Bloggers

  • Patricia Kushlis
    International affairs specialist in Europe, Asia, the US, politics, public diplomacy and national security.
  • Cheryl Rofer
    Chemist; international environmental projects, nuclear and strategic issues.
  • Patricia Lee Sharpe
    Communications specialist with 22 years in the U.S. foreign service in Asia, Africa and Latin America.

Visits


Economics and Finance

Sunday, 22 June 2008

Where’s the Failure?

by CKR

David Ignatius must have taken an airplane trip recently. The airlines are in a downward spiral, he tells us. And one of the giants of the industry, Robert Crandall, former head of American Airlines, recently gave a speech outlining why he thinks the airlines should be re-regulated. He’s been opposed to deregulation all along, and some of his more dour predictions have come true.
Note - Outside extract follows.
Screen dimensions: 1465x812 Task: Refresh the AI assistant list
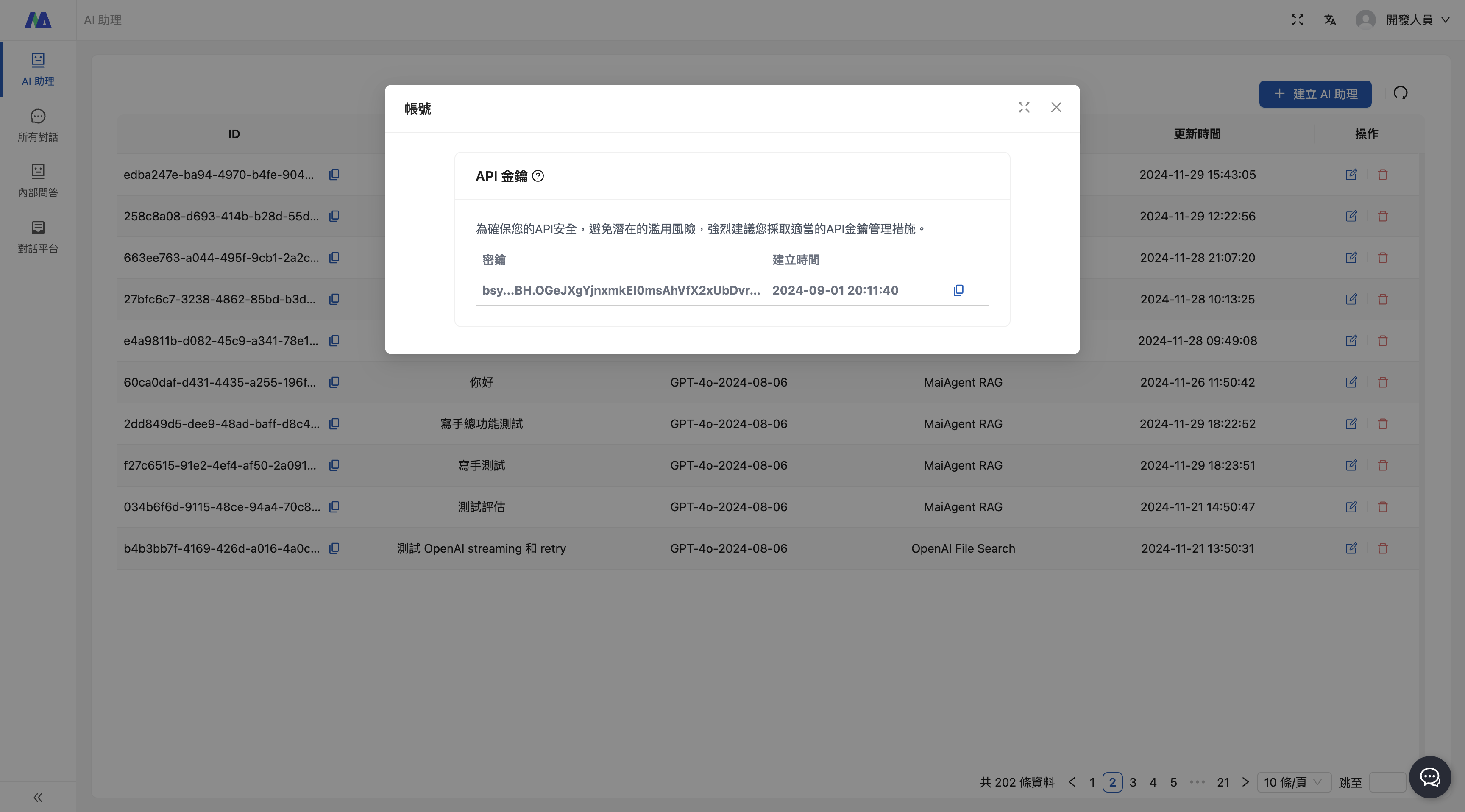point(1400,93)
Crandall makes a number of specific suggestions, but it’s his bigger points that are really important. He talks about goals for the aviation industry and goals for the country. He says we’re lacking goals. But, more precisely, we have allowed a set of ideology-driven fanatics to determine the goals for the country.

The goals we currently are working under are:

1) To maximize the “free market.” This means removing regulatory requirements and privatizing government functions.
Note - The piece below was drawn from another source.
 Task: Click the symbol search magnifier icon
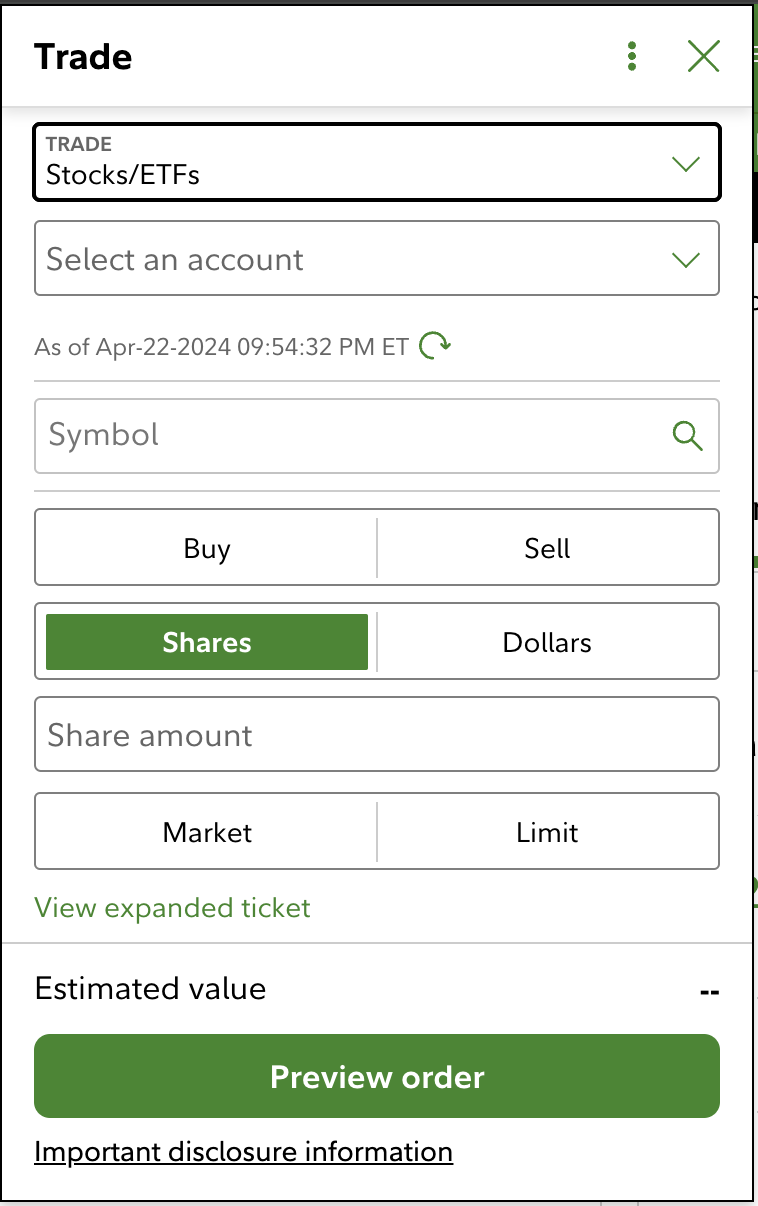tap(687, 435)
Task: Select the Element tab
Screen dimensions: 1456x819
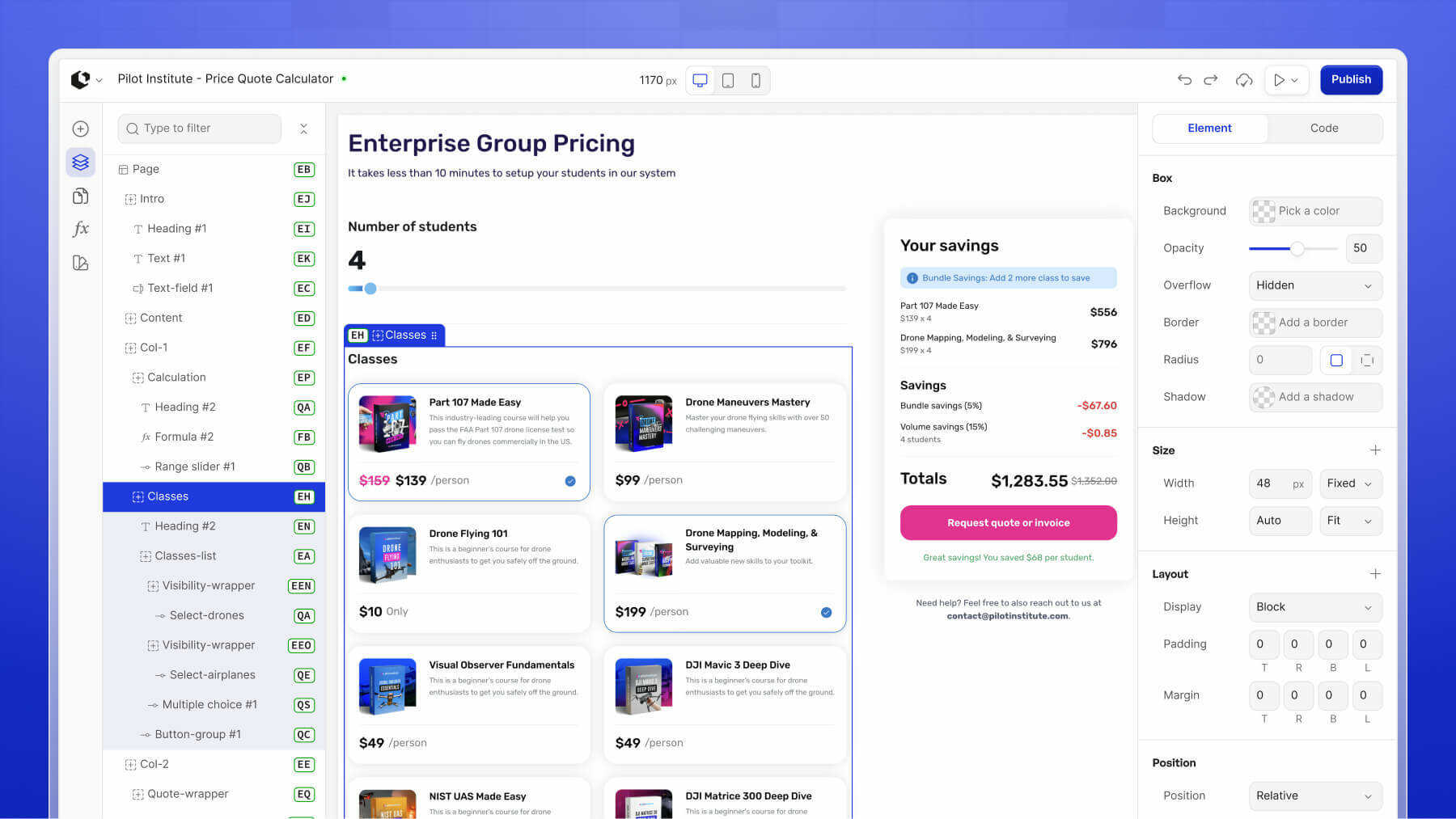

2) To increase US hegemony through military power.

It’s becoming clear that these goals are doing far more harm than good, the disaster of airline deregulation being only one of many: crumbling infrastructure, Blackwater, lack of health care for too many citizens, alienation of our allies, and the list goes on.
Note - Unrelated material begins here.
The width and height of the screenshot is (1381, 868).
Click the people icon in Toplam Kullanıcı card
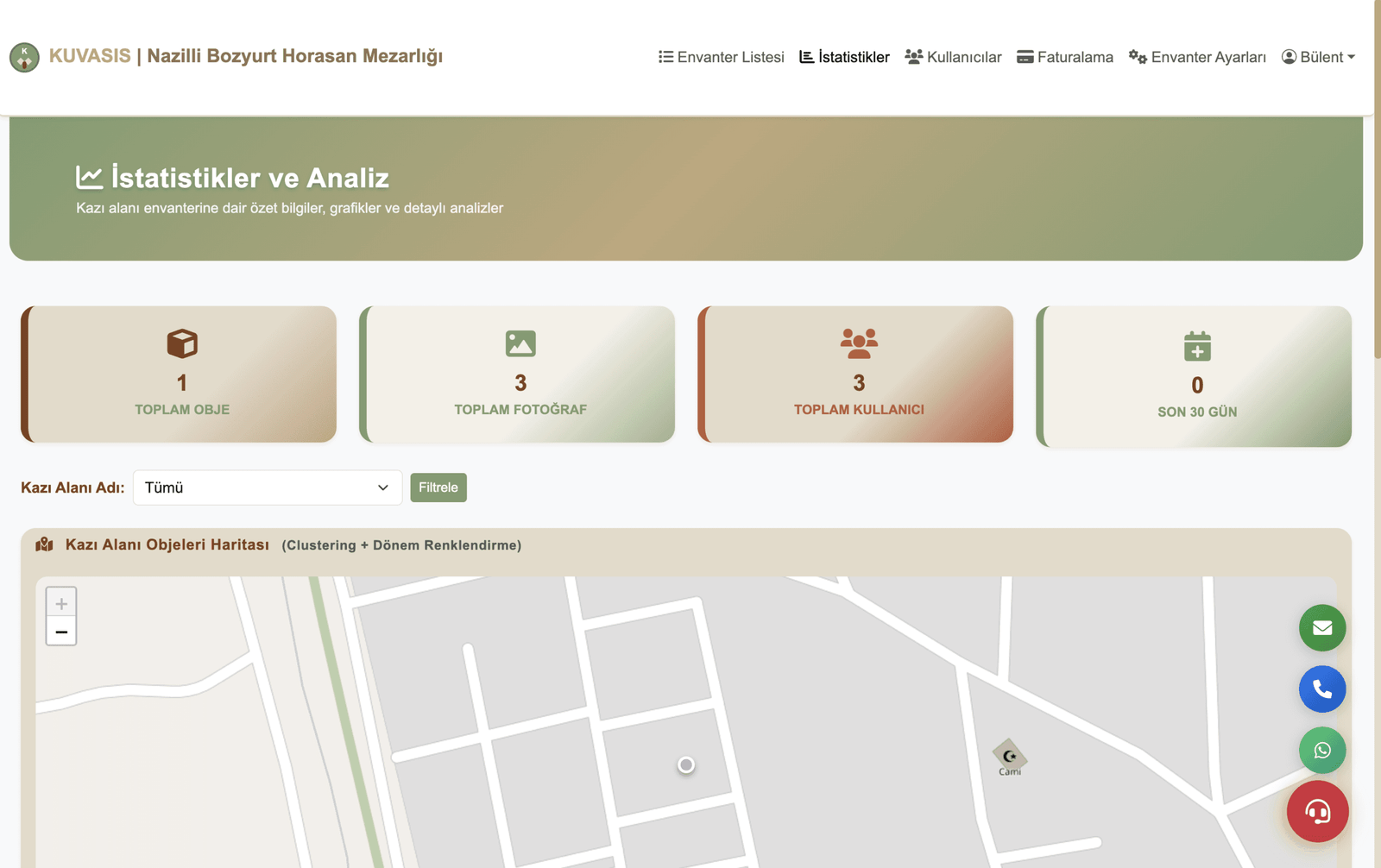pyautogui.click(x=858, y=343)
Ignatius takes quick note of these ills and blames them on Washington gridlock. But he’s wrong. There is a specific ideology that insists on removing regulation, the devil take the hindmost. It is called conservatism, and Peter Scoblic has shown how it has undermined national security.

Some time around when the airlines were deregulated, politics became more of a popularity contest. Television showed us the five o’clock shadow, and politicans learned to be pretty and vague and attractiveness as a beer-drinking partner was added to the promise of a chicken in every pot or a Hummer in every driveway. The preparation for this sort of political career does not include the backbone to develop and stand by policies. It also allowed ideologues to put on a pretty face and promise lower taxes and ponies for everyone.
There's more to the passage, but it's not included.